McDonald raised the ire of unionists when she gave a hearty endorsement to the IRA in February during her inaugural speech as party leader. She ended her speech by proclaiming “Up the rebels’’ and saying “Tiocfaidh ar la,’’ which in the Irish language means “Our day will come.’’
In a defense that strained all credulity, McDonald insisted she was referring to the “new Ireland’’ when using old IRA rallying calls.
But for all the focus on Ireland’s past, it is really what comes next that worries most people. Twenty years after a Good Friday when snow fell and scales fell away from the eyes of so many, the resumption of widespread violence isn’t what keeps people awake at night. It’s Brexit.
Some of the fears are mundane. Grainia Long, chief executive of the Irish Society for the Prevention of Cruelty to Children, lives in Belfast and insists that the plain people of Northern Ireland don’t sit around “talking about nationalism and a united Ireland’’ and how Brexit might affect that.
“They’re thinking about will they be able to drive down to Dublin for the rugby match,’’ she said.
Others are not.
“Most people are worried about health services,’’ she said, “not unification.’’
Long rejects suggestions that the imposition of direct rule after the assembly went into mothballs last year shows that nothing has changed since the bad old days.
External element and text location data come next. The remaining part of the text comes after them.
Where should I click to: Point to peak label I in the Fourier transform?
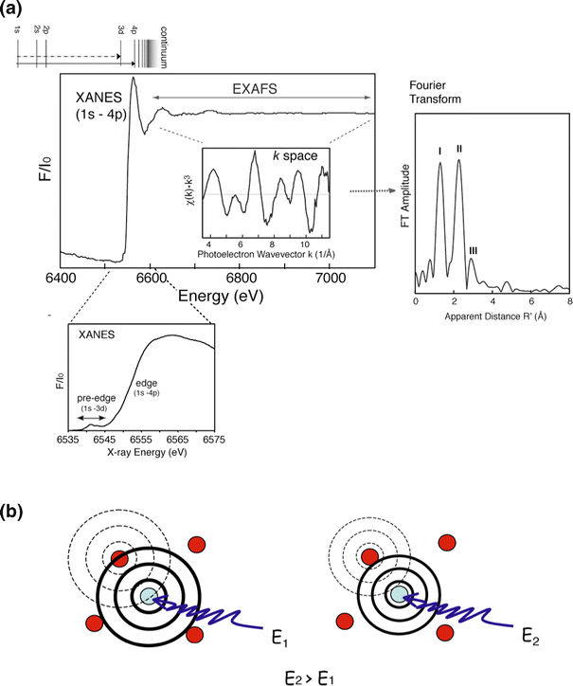[439, 150]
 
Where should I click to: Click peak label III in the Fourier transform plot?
[474, 250]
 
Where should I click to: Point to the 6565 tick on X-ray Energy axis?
[177, 441]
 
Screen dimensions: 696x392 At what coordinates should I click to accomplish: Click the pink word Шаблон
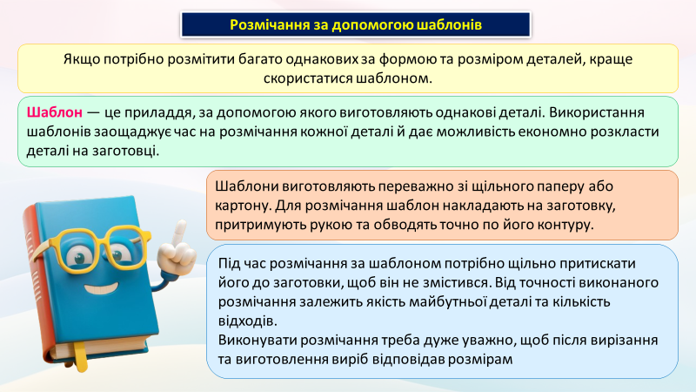[x=55, y=112]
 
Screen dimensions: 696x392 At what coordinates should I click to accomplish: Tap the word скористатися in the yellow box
[x=308, y=78]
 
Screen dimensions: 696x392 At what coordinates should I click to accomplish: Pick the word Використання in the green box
[x=597, y=112]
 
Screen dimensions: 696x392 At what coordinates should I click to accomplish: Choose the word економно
[x=549, y=132]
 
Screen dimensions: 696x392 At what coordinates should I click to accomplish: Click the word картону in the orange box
[x=244, y=206]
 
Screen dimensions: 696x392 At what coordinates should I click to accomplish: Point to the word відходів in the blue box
[x=248, y=321]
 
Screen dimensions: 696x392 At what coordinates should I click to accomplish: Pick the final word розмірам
[x=480, y=359]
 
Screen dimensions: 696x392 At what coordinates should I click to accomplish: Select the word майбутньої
[x=447, y=301]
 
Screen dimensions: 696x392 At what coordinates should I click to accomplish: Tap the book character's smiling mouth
[x=103, y=287]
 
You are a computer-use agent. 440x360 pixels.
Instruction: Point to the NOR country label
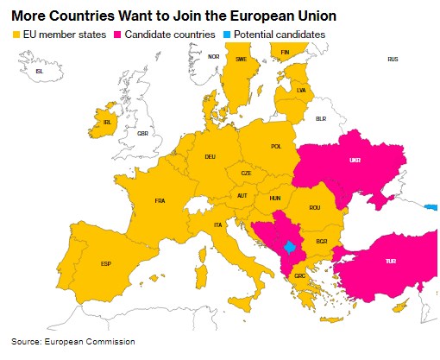click(213, 57)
She said the failure of the local government controlled by unionists, and then London, to protect the rights of the Catholic minority was a hard-learned lesson.
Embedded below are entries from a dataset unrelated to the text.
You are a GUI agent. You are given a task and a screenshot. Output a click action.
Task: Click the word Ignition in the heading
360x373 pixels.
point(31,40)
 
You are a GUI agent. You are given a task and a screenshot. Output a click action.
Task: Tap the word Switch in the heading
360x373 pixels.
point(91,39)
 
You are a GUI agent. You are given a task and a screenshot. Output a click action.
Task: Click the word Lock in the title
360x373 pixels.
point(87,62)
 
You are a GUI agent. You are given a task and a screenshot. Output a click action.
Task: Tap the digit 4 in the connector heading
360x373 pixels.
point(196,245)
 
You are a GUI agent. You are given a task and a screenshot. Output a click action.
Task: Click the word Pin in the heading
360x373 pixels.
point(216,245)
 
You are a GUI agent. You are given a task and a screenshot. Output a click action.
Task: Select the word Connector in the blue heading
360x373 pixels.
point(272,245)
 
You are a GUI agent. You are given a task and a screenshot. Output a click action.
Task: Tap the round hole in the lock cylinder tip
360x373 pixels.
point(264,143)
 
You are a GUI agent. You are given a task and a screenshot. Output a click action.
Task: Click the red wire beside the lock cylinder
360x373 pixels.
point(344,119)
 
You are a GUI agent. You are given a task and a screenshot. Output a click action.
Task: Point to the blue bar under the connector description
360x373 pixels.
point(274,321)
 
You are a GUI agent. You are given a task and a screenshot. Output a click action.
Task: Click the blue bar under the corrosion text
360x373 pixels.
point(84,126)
“We have equality laws and laws that protect minorities that are among the best in Europe,’’ she said.
Chris McGimpsey, a Belfast city councilor, agrees.
McGimpsey’s political career is now threatened by illness: His Ulster Unionist Party got sick of him. They’re putting up another candidate in his constituency.
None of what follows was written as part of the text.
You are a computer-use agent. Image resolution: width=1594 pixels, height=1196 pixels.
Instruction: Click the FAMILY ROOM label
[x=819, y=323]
McGimpsey shrugs it off. Just as he shrugs off fears about Brexit, which he voted for.
“No one is going to put borders back up,’’ he said. “No one wants them.’’
I hope he’s right. But the truth is no one is sure of anything when it comes to Brexit.
The failed state of politics in the failed state of Northern Ireland leaves Ricky O’Rawe depressed. In his day, O’Rawe was a prominent IRA figure. He spent six years in prison for robbing a bank for the cause.
Now, O’Rawe avoids going to places like the Felons Club in West Belfast, where IRA veterans drain pints and tell war stories. He doesn’t go to IRA commemorations, and he doesn’t sit around fondly recalling the days when he and his comrades picked up guns to kill for Ireland. He thinks it was a waste. Of lives. Of aspirations. Of the normal human capacity to work out differences without resorting to violence.
But he doesn’t blame or begrudge the young people who picked up a gun because someone older and supposedly wiser convinced them to. In his middle age, he understands what has motivated men since the Middle Ages. That fear and insecurity make people do things they later regret. And he regrets what he did as an IRA man because it didn’t have to happen.
On Easter Sunday, Ricky O’Rawe and his wife, Bernadette, walked from their house to the republican plot at Milltown Cemetery, long after the official commemorations were over. He stood over the graves of his old comrades, young men who were once as idealistic as he was but never made it to middle age like he did.
Standing there, in the dead silence with the dead, Ricky O’Rawe told the men in graves that he still loved them and remembered them as if it was yesterday, when they were young and fearless and immortal and when, in what now seems like sheer madness, dying for Ireland was more important than living for it.